‘Continuous excellence’ or more dubious claims in Nestlé’s sustainability reporting?
Nestlé watchers on the company’s mailing list may be puzzled by the fate of the message they received on April 12 entitled “Nestlé receives GRI A+ rating for Creating Shared Value report”. The original article claimed that Nestlé had received an A+ rating from the Global Reporting Initiative for its 2011 ‘Creating Shared Value Report’.” That claim is no longer made – apparently the communications folks at Nestlé were apprised that the GRI awards no ratings.
As a guide for investors concerned with various aspects of risk, the GRI reports remain most valuable for what the companies choose not to report on then for what they claim to disclose.
Thus it happens that Nestlé, as in 2009, again chose not to respond to such “Key Performance Indicators” as “All company taxes (corporate, income, property, etc.) and related penalties paid at the international, national, and local levels”, including taxes paid by country.
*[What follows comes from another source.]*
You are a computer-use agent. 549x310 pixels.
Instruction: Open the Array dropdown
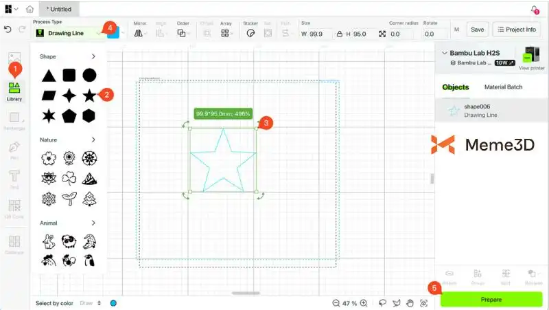(x=226, y=33)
Or “Employee salaries, including amounts paid to government institutions (employee taxes, levies, and unemployment funds) on behalf of employees”, and “Total benefits include regular contributions (e.g., to pensions, insurance, company vehicles, and private health), as well as other employee support such as housing, interest-free loans, public transport assistance, educational grants, and redundancy payments.” These issues are excluded from the “materiality matrix” which purportedly “shows issues that are most material to Creating Shared Value (CSV) at Nestlé” in the “Materiality” section of the report.”
For the first time – and here Nestlé deserves credit – the report acknowledges that the company is at human rights risk in the areas of freedom of association and collective bargaining. Yet Nestlé, as in past years, cannot provide information on something as basic as the number of employees covered by collective bargaining agreements, or union involvement in health and safety programs. And the report falsely contends that the mass firings of union members at the Panjang factory in Indonesia – currently an area of conflict with the IUF – was in response to a strike which was “illegal”. It was not. There is a total disconnect between the abstract acknowledgement of human rights risks arising from workplace relations and the company’s persistent refusal to furnish concrete information which might elucidate at least part of the reality of those workplaces.
The “significant leap” in “sustainability reporting” by Nestlé consists entirely in the profusion of words, photos, and text. Key issues of substance – issues of vital concern to Nestlé workers, their communities, and all those concerned with the manifold impact of corporate activities on society – continue to elude the Nestlé “materiality matrix”. Once again: buyer beware.